Between a retirement request and another response to a regulatory agency, I asked her how long she had been at that office. She told me it had been 20 years, climbing the ranks until being appointed to a top-level position at the agency a few years ago.

“And how was it?” I asked, refering to her last position, one similar to mine. “It was very good, until it wasn’t.” She answered and raised her hand, touching her own face.

When I first met Anna, I noticed that some of her words came out with a peculiar articulation that I initially attributed to an accent. Later, however, I came to understand that her occasional speech difficulty resulted from a marked, permanent facial paralysis — which I took a long time to notice.

As our relationship had matured and mutual trust, developed, after many nights working together and days managing the office's affairs, that day Anna opened up: she told me how the daily pressure of her former position had gradually turned into muscle tension, which turned into physical rigidity, which later transformed into real and total paralysis of her body.

“Managing so many people, dealing with the issues we handle here, thinking about the consequences of our actions on the lives of the people, trying to act on what really matters — all of this is part of our duty, you know? We signed up for it.” She explained. “What, then, led to your paralysis?” She stopped, looked up, searching for the thread of her past and her story of pain. “I reflected on that a lot during the days I was bedridden in the ICU. The risk was great because even my heart muscle could stop at any moment, you know?
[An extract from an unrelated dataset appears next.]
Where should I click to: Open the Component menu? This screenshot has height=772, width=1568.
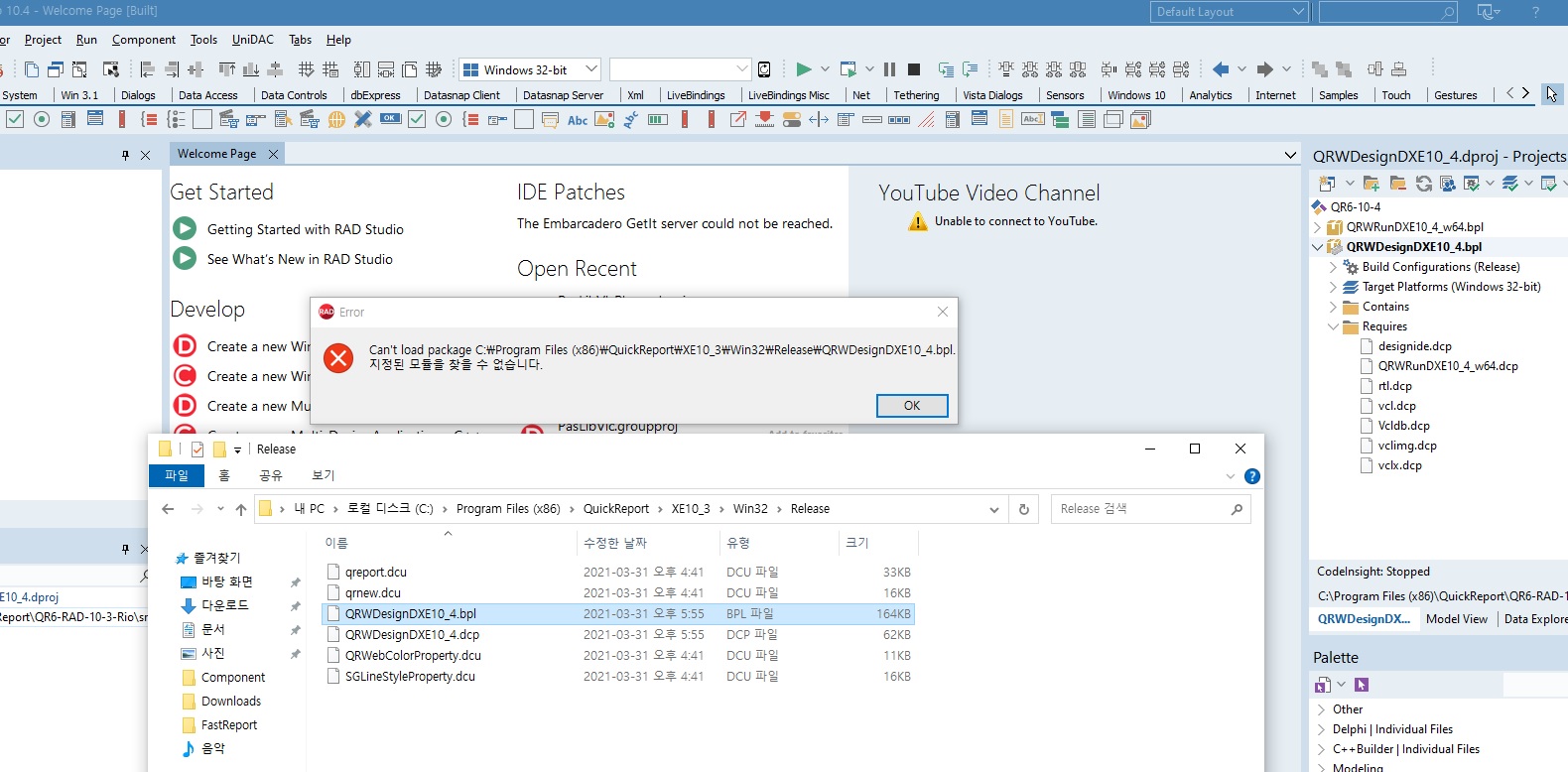pyautogui.click(x=143, y=40)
I realized it was the disrespect coming from the person who used to sit in that office back then. It does not hurt to do what we must. What hurts is not being seen. We can endure a lot, but only so much, then comes a time when the body says ‘no’, right?”
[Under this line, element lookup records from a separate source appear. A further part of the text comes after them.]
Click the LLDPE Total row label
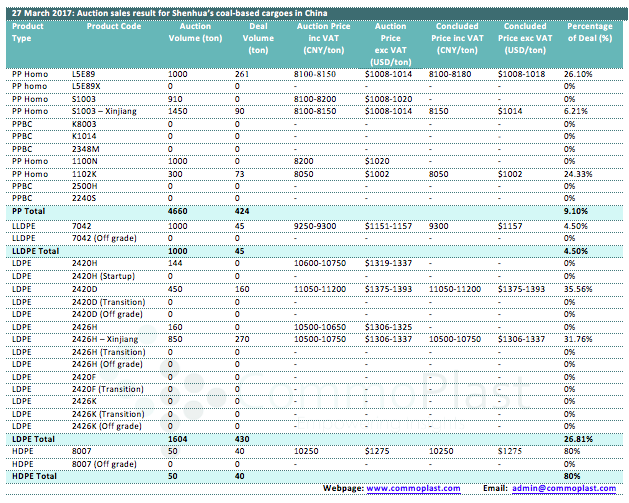 (35, 249)
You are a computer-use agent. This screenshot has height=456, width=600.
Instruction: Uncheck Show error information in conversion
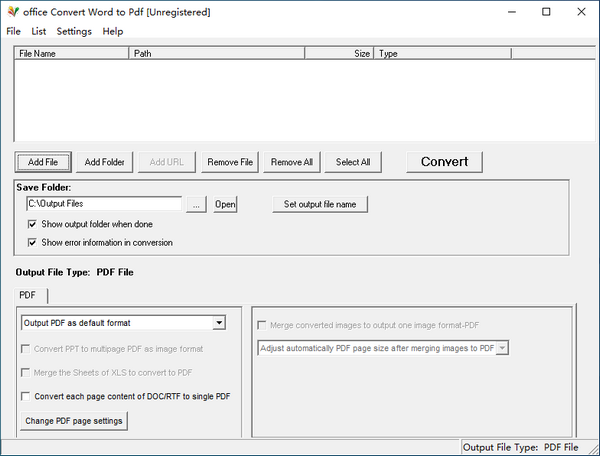[x=32, y=242]
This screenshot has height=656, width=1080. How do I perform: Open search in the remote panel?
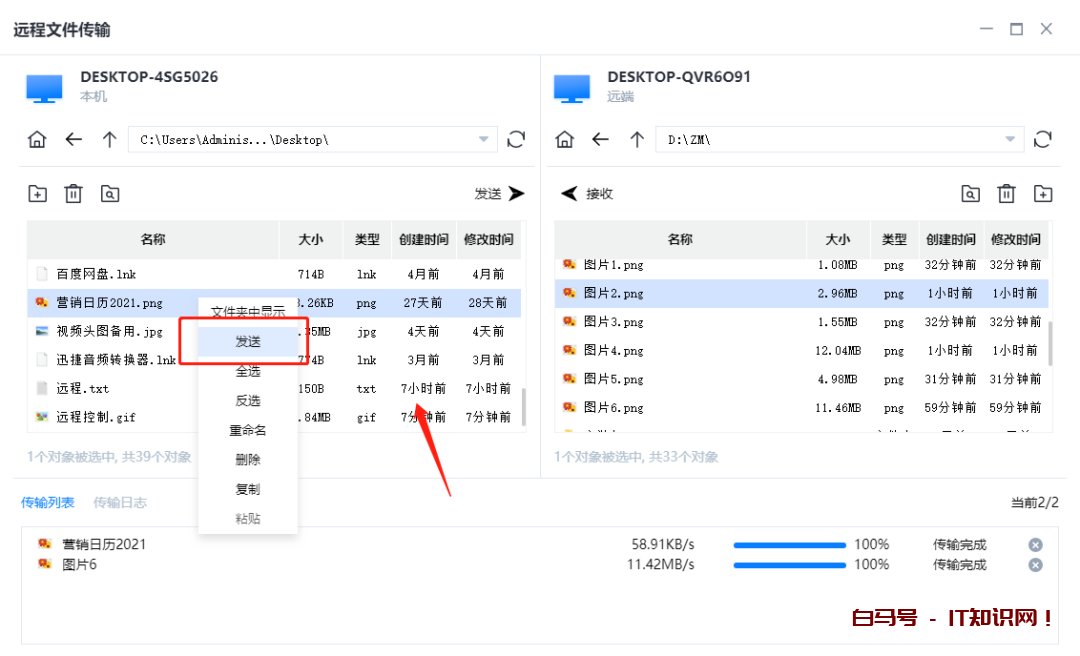pos(970,194)
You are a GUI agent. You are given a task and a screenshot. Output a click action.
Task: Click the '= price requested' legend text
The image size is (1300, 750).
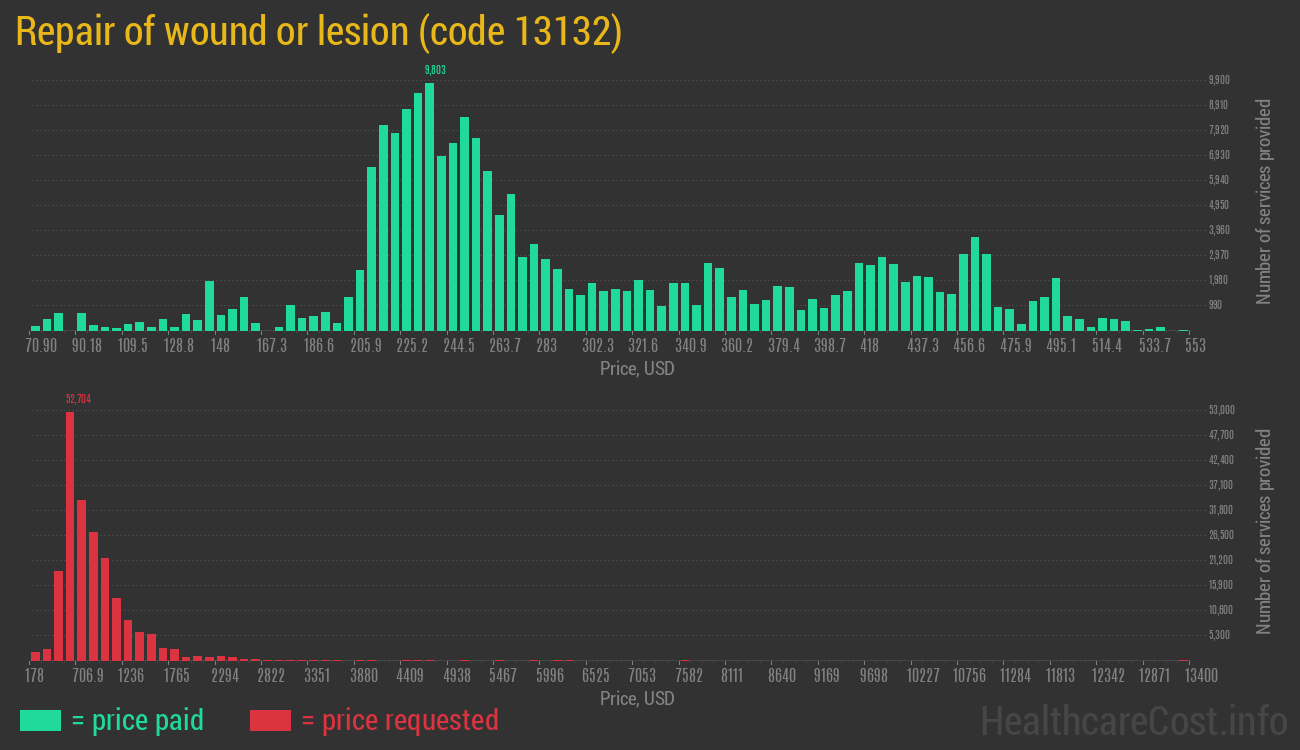(x=399, y=720)
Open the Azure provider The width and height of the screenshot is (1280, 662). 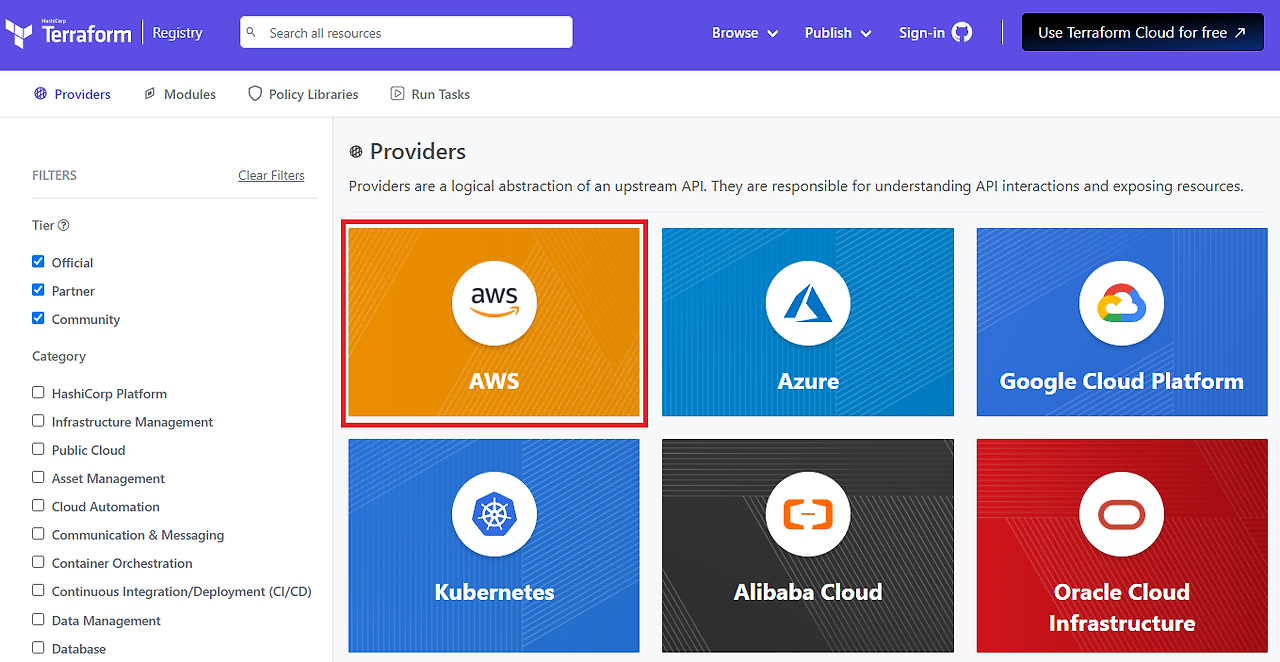[807, 321]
We remained silent for a while, a tear dropped from her eye, another from mine. I never asked for details about what she had endured. Much happens in "the boss's" office.

That moment when Anna touched her own face reminded me of an interview I had watched with one of Lacan's patients: the woman had been a victim of the Gestapo. Recalling the events with her analyst, she reflected on all the pain she had felt, when, in a sudden move, Lacan got up from his chair and walked to the couch where she was lying. He sat beside her and placed his hand on her face, a silent and tender act. No words were said, but for her, the shift in meaning Lacan proposed was clear: he made a geste à peau, transforming her former tormentor, the Gestapo, into a gesture to the skin, literally — tenderness, perhaps, being the only possible act in the face of horror.
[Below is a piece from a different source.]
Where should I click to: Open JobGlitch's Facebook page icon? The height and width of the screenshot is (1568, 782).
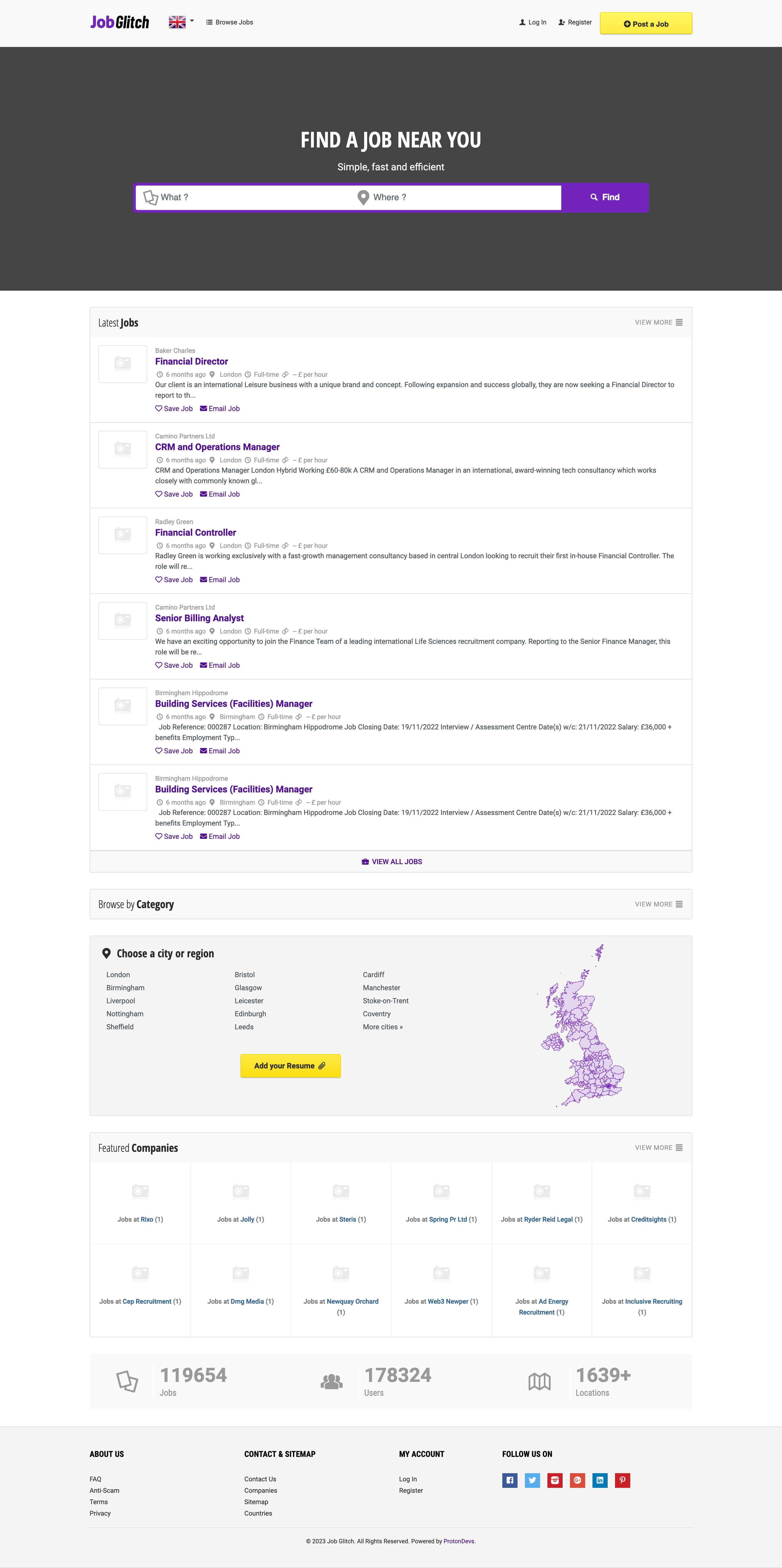509,1480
Anna wiped her eyes and smiled. Having recovered after a year on leave, she returned to the position she had occupied before being promoted to the top job. She would arrive early at the office and almost always left last. Her diligence was inspiring: she loved that place, knew it like the back of her hand, loved her work, and performed it with humor and joy. She taught me — without ever saying a word about it, much like Lacan — that in the office, those who are dedicated are better than those who are enlightened, because the enlightened ones are normally more in love with their grand ideas than attentive to people's needs.

This was not meant as an eulogy to mediocrity: it was a deep respect for the procedures of public administration that guaranteed that things were done with care and attention for the law and the people. What I saw in her was a permanent commitment to something that was much larger than herself, a form of selflessness that made her day a sacred dedication to others.

The crisis she had endured did not stem from that dedication or from her service to "the office": it originated in someone else's crooked vision of managing people and of holding a public position. Much like "the boss" of the hour.

She looked at me with understanding eyes. “In the end, only those who sit in that chair know it, right?” she said, pointing at my seat and smiling. “Would you like some more coffee?”